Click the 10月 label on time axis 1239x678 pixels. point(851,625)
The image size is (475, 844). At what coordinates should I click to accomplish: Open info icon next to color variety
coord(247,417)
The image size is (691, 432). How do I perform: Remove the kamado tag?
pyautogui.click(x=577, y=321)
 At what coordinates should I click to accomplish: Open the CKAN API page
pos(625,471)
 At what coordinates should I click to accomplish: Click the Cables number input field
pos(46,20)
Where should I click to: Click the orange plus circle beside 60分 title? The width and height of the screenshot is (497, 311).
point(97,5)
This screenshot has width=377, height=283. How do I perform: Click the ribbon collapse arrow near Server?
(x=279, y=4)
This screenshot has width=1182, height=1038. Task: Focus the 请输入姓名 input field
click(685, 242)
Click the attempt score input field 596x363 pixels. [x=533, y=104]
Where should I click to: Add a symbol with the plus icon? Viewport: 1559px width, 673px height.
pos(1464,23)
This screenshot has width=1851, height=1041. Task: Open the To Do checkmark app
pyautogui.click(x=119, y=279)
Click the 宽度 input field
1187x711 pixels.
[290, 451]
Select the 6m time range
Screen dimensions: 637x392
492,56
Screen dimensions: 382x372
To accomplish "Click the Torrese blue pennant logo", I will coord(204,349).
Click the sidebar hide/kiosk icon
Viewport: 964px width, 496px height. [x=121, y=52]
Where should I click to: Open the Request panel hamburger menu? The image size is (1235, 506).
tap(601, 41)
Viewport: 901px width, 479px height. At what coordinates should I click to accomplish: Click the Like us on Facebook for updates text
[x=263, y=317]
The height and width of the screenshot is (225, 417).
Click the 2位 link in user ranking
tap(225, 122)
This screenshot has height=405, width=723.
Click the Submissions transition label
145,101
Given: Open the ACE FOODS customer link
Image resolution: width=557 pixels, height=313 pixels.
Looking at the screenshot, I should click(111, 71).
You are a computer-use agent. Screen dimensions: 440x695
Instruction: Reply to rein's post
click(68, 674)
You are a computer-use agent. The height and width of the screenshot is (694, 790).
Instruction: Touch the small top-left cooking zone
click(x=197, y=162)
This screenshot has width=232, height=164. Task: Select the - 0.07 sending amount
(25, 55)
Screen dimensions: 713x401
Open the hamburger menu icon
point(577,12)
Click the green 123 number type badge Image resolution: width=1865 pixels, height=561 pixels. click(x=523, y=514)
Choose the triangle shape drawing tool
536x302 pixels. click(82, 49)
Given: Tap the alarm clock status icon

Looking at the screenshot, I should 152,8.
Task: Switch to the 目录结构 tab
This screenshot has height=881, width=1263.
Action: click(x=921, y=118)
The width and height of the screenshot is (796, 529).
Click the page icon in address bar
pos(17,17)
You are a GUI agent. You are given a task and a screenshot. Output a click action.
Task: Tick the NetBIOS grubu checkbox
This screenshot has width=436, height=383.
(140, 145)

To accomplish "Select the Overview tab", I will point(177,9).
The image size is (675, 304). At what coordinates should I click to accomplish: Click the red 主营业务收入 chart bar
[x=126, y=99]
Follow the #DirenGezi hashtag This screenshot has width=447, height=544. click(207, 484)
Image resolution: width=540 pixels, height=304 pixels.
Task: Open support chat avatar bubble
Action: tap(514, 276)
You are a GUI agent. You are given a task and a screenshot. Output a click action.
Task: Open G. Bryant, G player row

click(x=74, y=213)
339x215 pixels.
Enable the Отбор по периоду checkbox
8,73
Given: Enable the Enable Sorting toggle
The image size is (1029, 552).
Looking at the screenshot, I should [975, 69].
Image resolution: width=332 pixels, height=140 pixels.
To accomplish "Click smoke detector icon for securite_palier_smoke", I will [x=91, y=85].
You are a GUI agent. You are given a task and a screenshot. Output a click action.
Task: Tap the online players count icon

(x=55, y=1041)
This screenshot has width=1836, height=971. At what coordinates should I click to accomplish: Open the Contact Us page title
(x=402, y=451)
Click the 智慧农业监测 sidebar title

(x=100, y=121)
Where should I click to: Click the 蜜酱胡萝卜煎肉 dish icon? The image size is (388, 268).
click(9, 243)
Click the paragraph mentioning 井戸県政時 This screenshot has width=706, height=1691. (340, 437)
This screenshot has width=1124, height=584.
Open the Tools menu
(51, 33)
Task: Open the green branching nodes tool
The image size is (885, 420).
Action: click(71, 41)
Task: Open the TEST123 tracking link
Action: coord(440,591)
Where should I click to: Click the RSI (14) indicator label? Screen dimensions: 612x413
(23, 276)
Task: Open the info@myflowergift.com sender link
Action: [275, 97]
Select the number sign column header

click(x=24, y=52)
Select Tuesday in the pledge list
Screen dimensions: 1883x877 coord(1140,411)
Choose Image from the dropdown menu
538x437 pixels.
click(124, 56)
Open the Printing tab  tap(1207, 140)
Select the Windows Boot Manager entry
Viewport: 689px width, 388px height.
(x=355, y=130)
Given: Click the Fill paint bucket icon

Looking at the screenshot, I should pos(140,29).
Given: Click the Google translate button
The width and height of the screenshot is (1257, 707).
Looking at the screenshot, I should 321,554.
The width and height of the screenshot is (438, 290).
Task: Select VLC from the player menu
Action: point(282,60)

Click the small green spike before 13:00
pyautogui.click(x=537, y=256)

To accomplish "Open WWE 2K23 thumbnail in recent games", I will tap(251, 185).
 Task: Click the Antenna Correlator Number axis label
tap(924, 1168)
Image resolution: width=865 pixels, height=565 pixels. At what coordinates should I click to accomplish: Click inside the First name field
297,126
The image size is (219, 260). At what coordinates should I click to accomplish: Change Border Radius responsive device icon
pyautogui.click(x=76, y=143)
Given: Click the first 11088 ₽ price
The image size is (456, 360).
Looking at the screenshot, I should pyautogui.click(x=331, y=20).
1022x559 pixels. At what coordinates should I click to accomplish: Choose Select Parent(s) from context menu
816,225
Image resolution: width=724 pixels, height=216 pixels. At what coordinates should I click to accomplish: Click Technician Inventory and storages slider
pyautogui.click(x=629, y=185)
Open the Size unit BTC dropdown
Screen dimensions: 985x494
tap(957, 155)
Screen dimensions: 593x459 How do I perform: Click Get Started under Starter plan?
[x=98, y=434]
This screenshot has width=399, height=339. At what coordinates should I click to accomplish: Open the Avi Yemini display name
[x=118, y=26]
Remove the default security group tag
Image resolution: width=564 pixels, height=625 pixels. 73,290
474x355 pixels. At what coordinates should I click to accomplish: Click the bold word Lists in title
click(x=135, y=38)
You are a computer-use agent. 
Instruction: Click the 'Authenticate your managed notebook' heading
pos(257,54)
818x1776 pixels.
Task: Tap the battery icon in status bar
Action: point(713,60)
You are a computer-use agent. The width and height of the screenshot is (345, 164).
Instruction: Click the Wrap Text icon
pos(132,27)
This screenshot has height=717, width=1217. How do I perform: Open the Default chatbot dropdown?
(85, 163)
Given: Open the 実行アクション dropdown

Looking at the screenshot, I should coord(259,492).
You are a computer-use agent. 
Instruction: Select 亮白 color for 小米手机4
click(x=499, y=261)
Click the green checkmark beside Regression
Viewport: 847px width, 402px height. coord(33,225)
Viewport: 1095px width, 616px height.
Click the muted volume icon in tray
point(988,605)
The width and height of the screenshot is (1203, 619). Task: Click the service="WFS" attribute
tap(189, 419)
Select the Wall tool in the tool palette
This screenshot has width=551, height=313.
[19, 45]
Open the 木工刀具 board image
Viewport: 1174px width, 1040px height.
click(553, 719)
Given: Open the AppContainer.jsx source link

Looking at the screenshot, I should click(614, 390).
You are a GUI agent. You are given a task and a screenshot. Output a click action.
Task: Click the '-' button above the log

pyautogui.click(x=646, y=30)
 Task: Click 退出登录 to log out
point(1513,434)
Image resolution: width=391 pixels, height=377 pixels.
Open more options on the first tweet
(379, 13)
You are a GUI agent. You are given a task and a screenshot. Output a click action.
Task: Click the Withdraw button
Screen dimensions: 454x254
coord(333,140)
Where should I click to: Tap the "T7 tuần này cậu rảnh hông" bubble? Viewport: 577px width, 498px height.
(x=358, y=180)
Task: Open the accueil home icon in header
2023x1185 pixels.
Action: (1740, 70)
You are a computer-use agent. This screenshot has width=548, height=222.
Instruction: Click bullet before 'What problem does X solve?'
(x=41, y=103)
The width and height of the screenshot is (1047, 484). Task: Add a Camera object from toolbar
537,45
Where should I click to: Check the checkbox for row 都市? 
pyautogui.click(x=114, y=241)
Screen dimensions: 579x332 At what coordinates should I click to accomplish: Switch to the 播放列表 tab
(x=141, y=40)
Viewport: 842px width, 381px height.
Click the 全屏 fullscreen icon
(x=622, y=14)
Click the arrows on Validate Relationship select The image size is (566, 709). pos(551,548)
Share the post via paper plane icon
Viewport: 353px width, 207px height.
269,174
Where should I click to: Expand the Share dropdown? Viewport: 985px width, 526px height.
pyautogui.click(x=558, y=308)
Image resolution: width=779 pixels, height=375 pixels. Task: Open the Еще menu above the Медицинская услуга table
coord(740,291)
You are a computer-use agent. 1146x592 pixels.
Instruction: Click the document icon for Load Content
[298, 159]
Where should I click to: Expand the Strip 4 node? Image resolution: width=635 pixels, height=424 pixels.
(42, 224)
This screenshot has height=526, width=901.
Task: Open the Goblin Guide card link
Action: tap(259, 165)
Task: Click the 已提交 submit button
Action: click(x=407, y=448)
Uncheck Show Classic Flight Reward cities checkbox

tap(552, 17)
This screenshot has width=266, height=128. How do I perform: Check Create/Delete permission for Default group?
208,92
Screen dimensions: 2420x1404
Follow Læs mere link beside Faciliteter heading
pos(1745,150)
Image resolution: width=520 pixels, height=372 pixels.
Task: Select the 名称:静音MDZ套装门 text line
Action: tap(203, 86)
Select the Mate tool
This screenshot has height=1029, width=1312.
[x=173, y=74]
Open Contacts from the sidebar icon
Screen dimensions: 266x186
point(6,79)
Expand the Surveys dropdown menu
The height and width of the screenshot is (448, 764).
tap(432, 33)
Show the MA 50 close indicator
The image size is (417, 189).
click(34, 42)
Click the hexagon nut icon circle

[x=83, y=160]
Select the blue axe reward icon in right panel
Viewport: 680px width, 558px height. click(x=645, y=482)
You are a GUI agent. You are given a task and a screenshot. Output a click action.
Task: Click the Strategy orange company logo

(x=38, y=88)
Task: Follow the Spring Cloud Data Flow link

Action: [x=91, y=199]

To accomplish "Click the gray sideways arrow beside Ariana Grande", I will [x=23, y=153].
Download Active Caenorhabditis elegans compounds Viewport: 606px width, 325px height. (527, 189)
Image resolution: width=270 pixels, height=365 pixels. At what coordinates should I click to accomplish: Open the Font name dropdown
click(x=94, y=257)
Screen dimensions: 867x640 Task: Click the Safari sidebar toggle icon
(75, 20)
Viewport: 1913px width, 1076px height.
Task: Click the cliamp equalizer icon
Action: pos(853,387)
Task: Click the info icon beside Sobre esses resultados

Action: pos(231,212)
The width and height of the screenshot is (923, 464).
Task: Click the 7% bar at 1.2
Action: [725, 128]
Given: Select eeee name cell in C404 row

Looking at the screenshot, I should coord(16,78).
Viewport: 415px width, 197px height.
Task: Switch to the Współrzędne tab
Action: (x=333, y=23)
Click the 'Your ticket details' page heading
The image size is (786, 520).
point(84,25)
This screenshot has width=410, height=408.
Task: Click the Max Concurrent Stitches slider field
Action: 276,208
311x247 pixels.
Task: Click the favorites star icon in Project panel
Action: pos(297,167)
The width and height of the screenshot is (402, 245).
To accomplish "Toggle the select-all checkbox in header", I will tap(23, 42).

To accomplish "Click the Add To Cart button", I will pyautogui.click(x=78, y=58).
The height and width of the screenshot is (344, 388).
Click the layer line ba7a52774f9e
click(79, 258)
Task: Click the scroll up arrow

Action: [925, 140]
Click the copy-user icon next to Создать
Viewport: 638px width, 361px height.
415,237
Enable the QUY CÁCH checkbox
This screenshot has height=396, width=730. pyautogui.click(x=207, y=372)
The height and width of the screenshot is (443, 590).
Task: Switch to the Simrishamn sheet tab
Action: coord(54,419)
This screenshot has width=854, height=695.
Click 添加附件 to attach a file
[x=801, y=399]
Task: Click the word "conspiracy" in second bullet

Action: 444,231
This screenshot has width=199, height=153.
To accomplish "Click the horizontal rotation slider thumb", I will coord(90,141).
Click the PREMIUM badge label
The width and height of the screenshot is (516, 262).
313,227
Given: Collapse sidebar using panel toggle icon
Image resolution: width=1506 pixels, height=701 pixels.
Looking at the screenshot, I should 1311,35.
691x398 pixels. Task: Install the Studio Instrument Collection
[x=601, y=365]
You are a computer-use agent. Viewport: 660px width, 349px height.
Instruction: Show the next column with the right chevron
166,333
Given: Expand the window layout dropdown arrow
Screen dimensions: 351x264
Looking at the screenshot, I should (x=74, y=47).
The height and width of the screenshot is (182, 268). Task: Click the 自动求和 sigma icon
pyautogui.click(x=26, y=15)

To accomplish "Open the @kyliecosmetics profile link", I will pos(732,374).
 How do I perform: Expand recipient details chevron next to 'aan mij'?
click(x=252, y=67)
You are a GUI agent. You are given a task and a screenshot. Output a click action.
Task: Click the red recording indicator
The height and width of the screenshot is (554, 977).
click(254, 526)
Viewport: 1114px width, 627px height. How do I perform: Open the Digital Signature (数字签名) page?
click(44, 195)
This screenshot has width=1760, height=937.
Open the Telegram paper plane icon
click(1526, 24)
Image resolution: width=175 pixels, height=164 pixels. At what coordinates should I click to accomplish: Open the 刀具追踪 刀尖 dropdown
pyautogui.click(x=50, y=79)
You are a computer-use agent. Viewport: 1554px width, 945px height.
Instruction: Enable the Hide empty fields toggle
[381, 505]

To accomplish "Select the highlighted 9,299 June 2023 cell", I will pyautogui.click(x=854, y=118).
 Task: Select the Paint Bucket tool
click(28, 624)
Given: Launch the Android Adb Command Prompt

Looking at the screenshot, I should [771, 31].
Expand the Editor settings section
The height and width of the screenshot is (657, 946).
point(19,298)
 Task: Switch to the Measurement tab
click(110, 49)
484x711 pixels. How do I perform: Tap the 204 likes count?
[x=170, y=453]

→ **Work to be completed**
Retype the stretch of rows from the start through the line that contains "point(97,5)", both ends included, with every line reproduced as it appears.

→ **Solution to this exercise**
Click the 10月 label on time axis 1239x678 pixels. point(851,625)
The image size is (475, 844). At what coordinates should I click to accomplish: Open info icon next to color variety
coord(247,417)
The image size is (691, 432). How do I perform: Remove the kamado tag?
pyautogui.click(x=577, y=321)
 At what coordinates should I click to accomplish: Open the CKAN API page
pos(625,471)
 At what coordinates should I click to accomplish: Click the Cables number input field
pos(46,20)
Where should I click to: Click the orange plus circle beside 60分 title? The width and height of the screenshot is (497, 311).
point(97,5)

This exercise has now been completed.